• AUFGABENZIEL
Gib aus dem ausgewählten Abschnitt den Wortlaut wieder, beginnend mit "Der zehnte Bundeskanzler" und weiter bis einschließlich "Jahren an Zuspruch.".

AfD verbieten oder nicht? Merz hat nun die Wahl


Von Pjotr Akopow

Am Dienstag hat Friedrich Merz das Amt des Bundeskanzlers übernommen – der Bundestag hat im zweiten Anlauf für ihn gestimmt.

Der zehnte Bundeskanzler in der Geschichte Deutschlands wird eine weitere "große Koalition" anführen, die aus den beiden Hauptparteien des Landes – den Unionsparteien CDU/CSU und der SPD – besteht. Die Charakterisierung "Hauptparteien" (oder "Volksparteien", wie es in Deutschland heißt) ist jedoch bereits überholt: Die Christdemokraten und die Sozialdemokraten verlieren schon seit mehreren Jahren an Zuspruch.

• BEREITGESTELLTE LISTE
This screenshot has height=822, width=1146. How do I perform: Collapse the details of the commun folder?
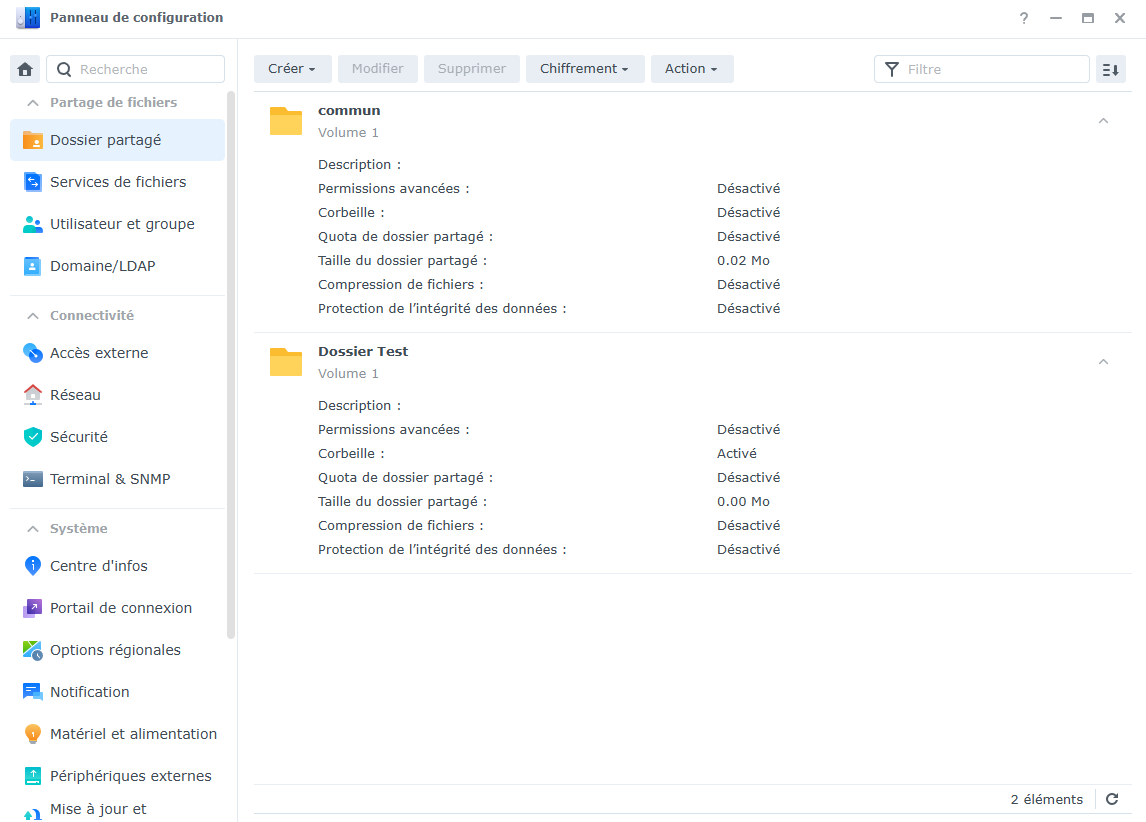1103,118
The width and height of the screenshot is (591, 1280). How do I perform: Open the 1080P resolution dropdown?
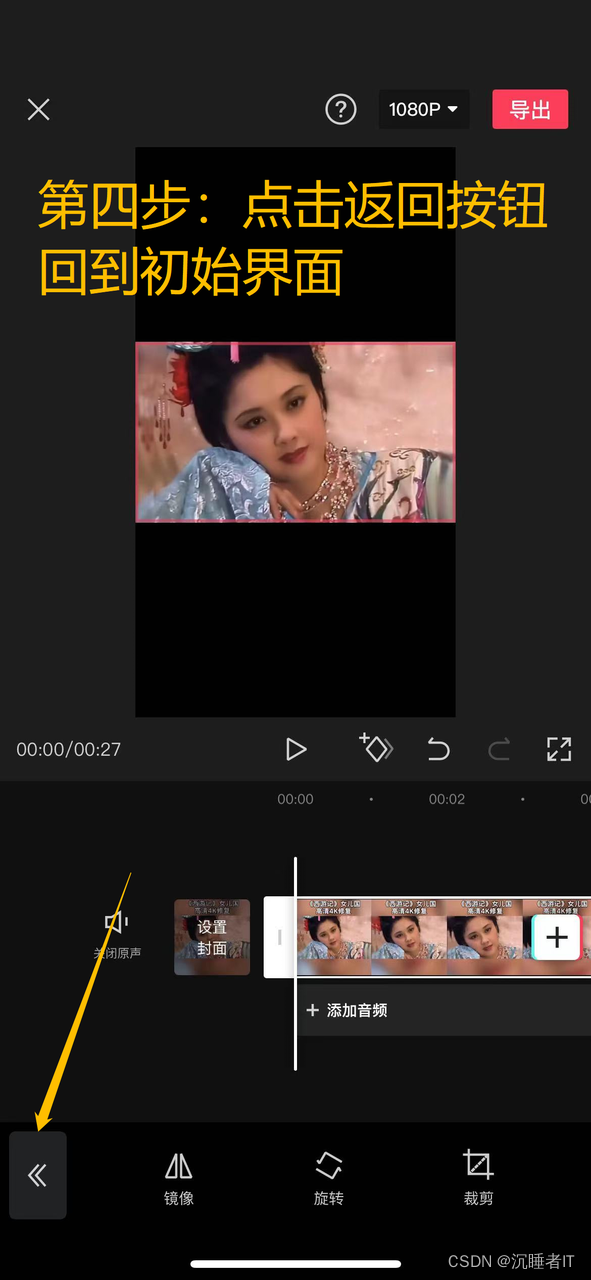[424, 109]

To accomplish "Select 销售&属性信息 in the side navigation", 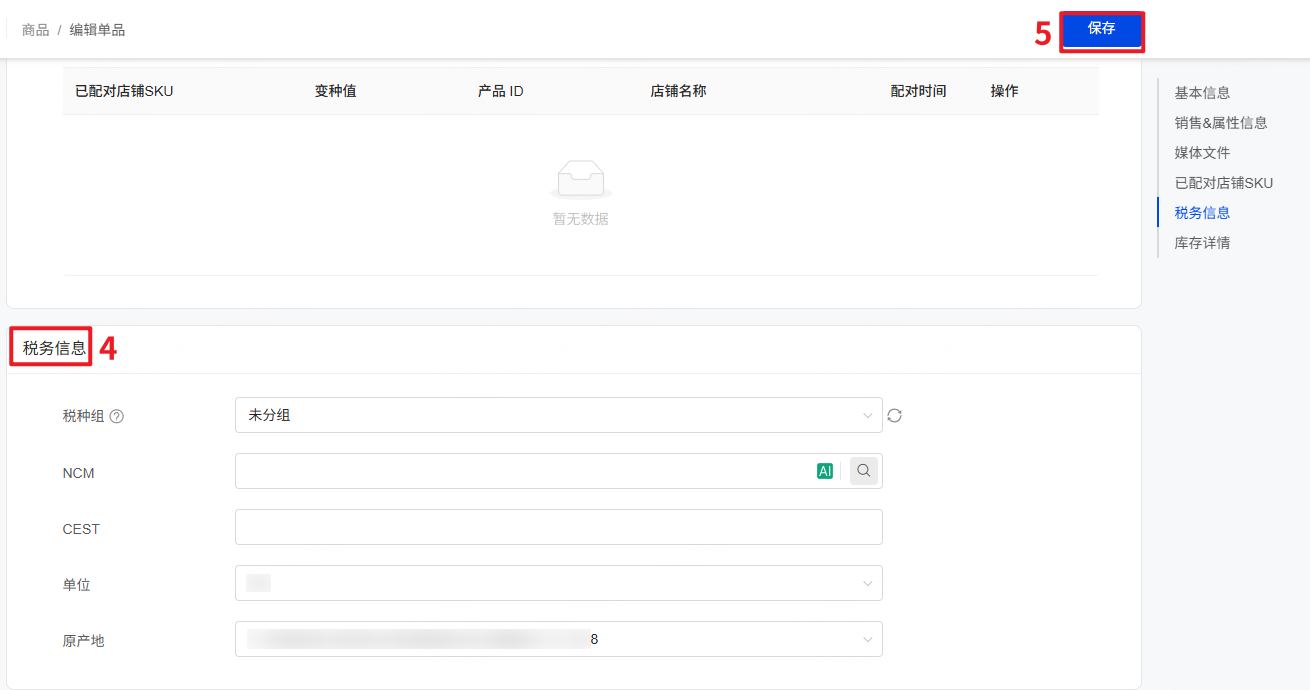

• LÖSUNG
Der zehnte Bundeskanzler in der Geschichte Deutschlands wird eine weitere "große Koalition" anführen, die aus den beiden Hauptparteien des Landes – den Unionsparteien CDU/CSU und der SPD – besteht. Die Charakterisierung "Hauptparteien" (oder "Volksparteien", wie es in Deutschland heißt) ist jedoch bereits überholt: Die Christdemokraten und die Sozialdemokraten verlieren schon seit mehreren Jahren an Zuspruch.